90 publicações são questionadas
Segundo a representação, 80 publicações produzidas antes do início do período de vedação eleitoral permaneceram disponíveis no site da secretaria. Outras 10 foram inseridas entre 5 de julho e 8 de agosto, já durante o período proibido pela legislação eleitoral.
A coligação sustenta que os conteúdos possuem caráter de publicidade institucional e destacam ações, programas, inaugurações, editais, festivais e resultados atribuídos ao Governo do Amazonas.

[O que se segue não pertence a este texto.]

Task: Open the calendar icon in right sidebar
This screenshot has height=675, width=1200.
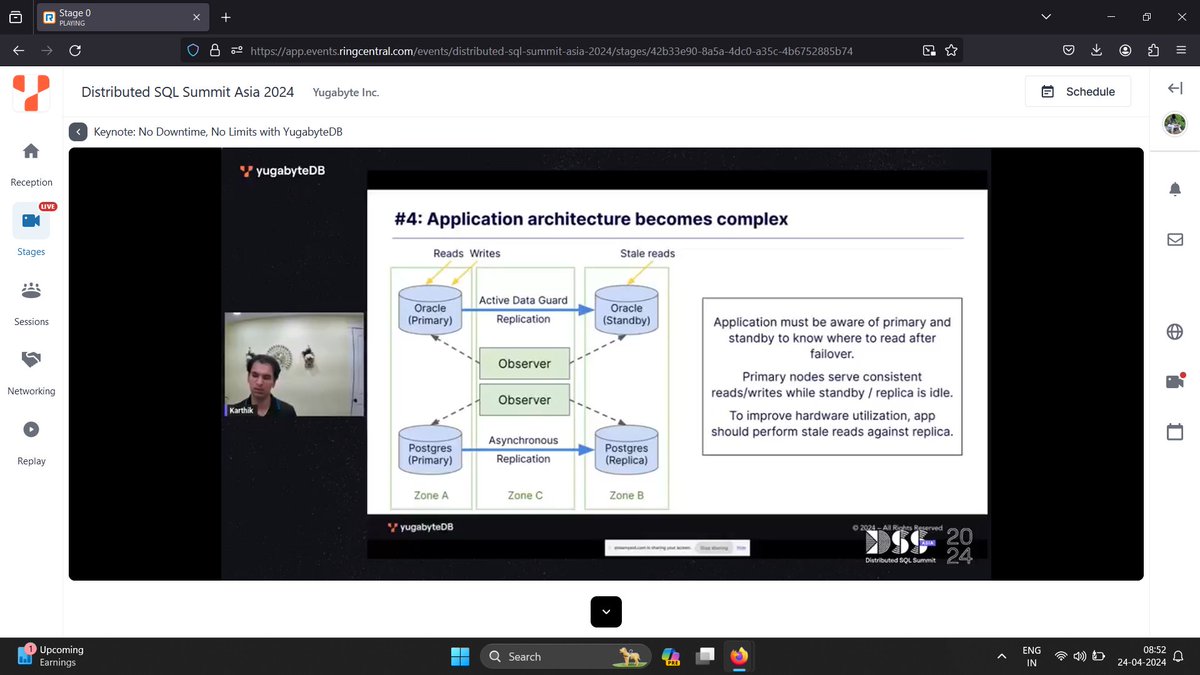Action: click(1175, 431)
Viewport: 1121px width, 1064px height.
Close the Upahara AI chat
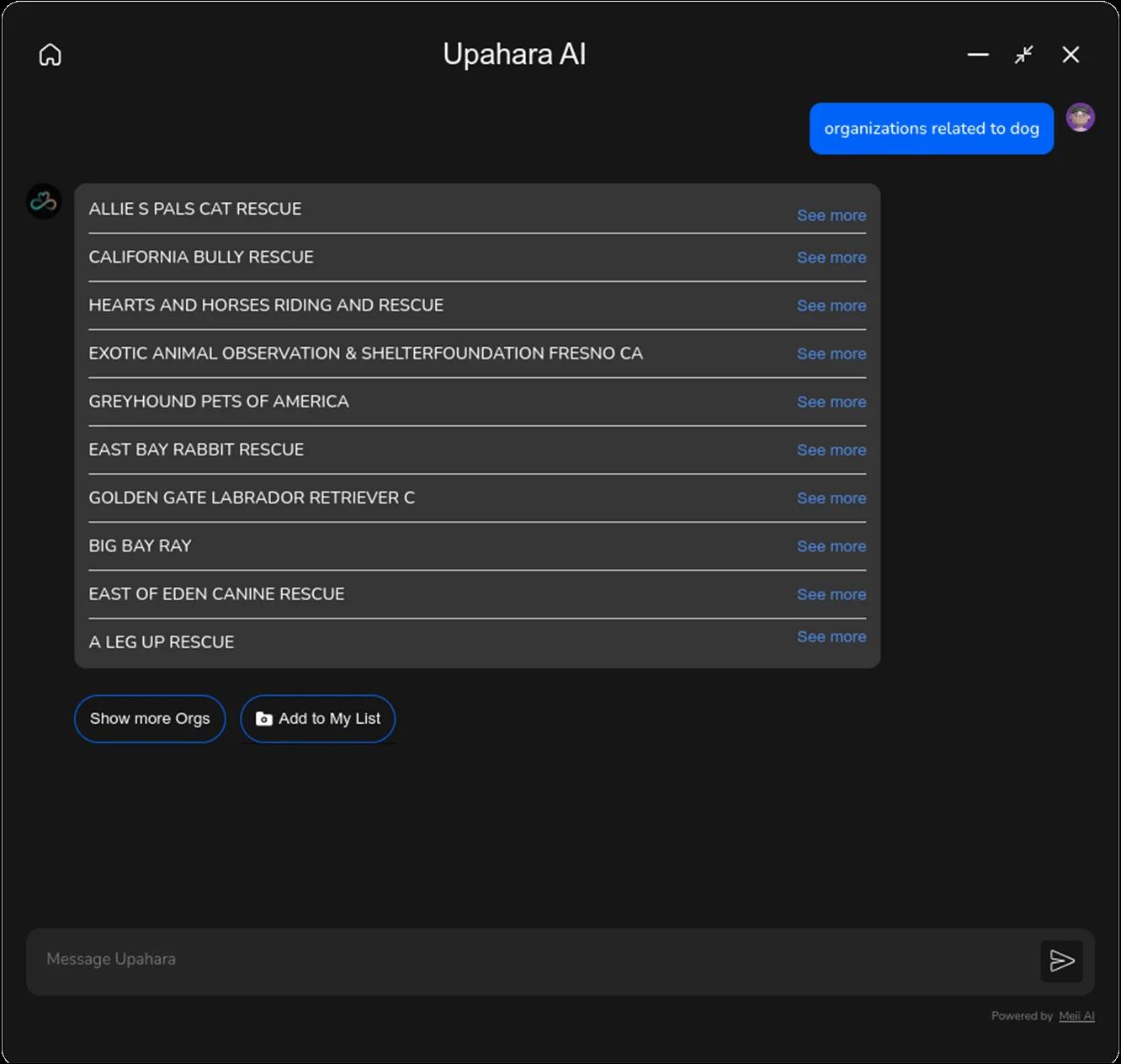[1071, 55]
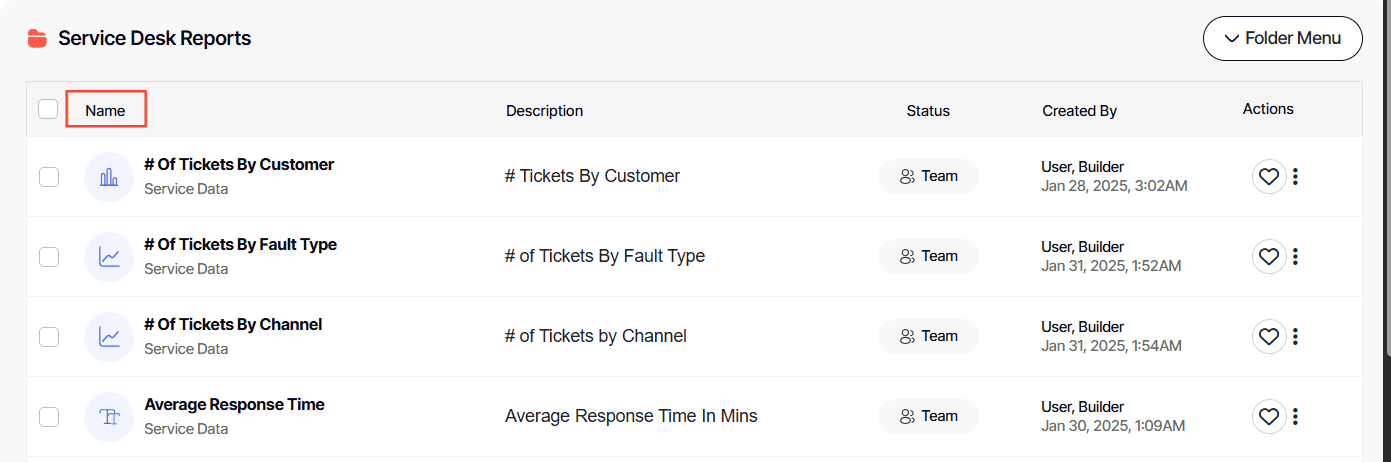Image resolution: width=1391 pixels, height=462 pixels.
Task: Sort by the Name column header
Action: click(106, 110)
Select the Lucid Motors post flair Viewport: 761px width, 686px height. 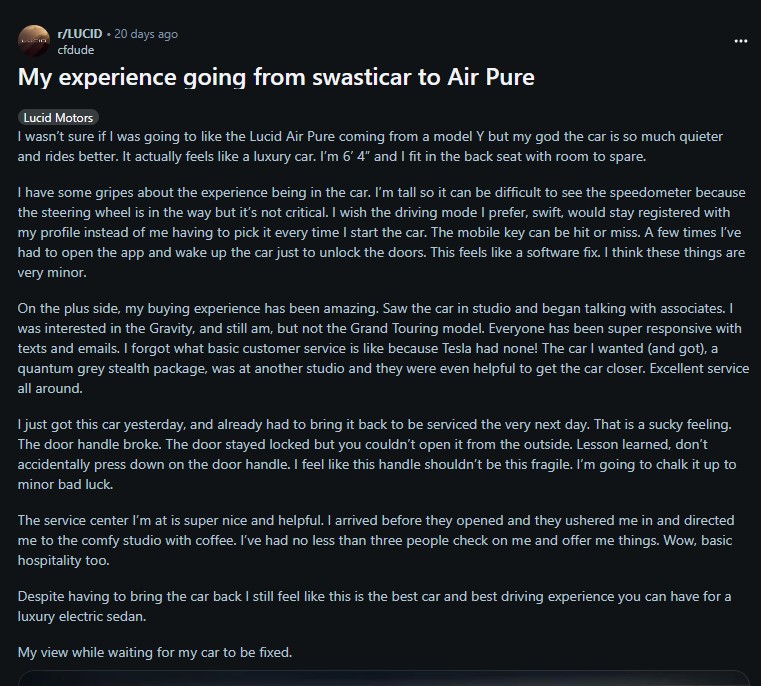pos(57,118)
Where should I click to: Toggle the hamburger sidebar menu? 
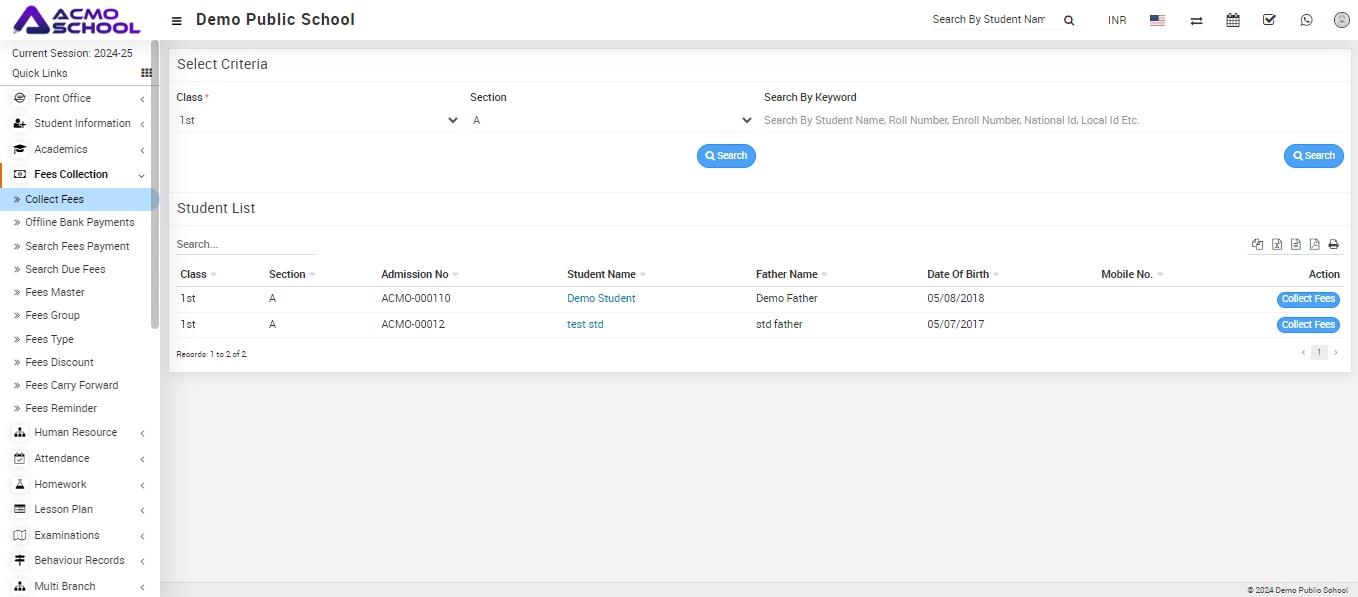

Entre os conteúdos questionados estão publicações relacionadas à preservação cultural, à inauguração da Casa da Economia Criativa, ao Festival Amazonas de Ópera, a eventos dos bois-bumbás, à Amazonas Fan Fest e ao Festival de Cirandas de Manacapuru.
Justiça aponta risco de desequilíbrio eleitoral
Na decisão, a magistrada considerou que havia elementos suficientes para conceder a tutela de urgência. O TRE-AM destacou que a legislação eleitoral proíbe a publicidade institucional nos três meses que antecedem as eleições, com exceção de situações de grave e urgente necessidade pública, reconhecidas pela Justiça Eleitoral.
A decisão também aponta que o fato de determinadas publicações terem sido produzidas antes do período de vedação não impede, em tese, a caracterização da irregularidade caso os conteúdos permaneçam disponíveis durante o período proibido.
Representados terão prazo para defesa
Segundo a decisão, a responsabilidade pelos conteúdos poderá alcançar Caio André, em razão da gestão da comunicação da secretaria; Roberto Cidade, na condição indicada no processo; e Serafim Corrêa, por sua participação na chapa que, conforme alegado na representação, poderia ser beneficiada pelos conteúdos.
O TRE-AM determinou que os representados providenciem a indisponibilização, suspensão ou ocultação das 90 publicações no prazo de 24 horas. Até a publicação da matéria, a assessoria dos citados não confirmaram se haviam retirado os posts.
Em caso de descumprimento, foi estabelecida multa diária de R$ 10 mil, de forma solidária entre os representados, limitada inicialmente a R$ 100 mil.
Roberto Cidade, Caio André e Serafim Corrêa foram notificados e terão cinco dias para apresentar defesa. Após o prazo, o processo será encaminhado ao Ministério Público Eleitoral para manifestação.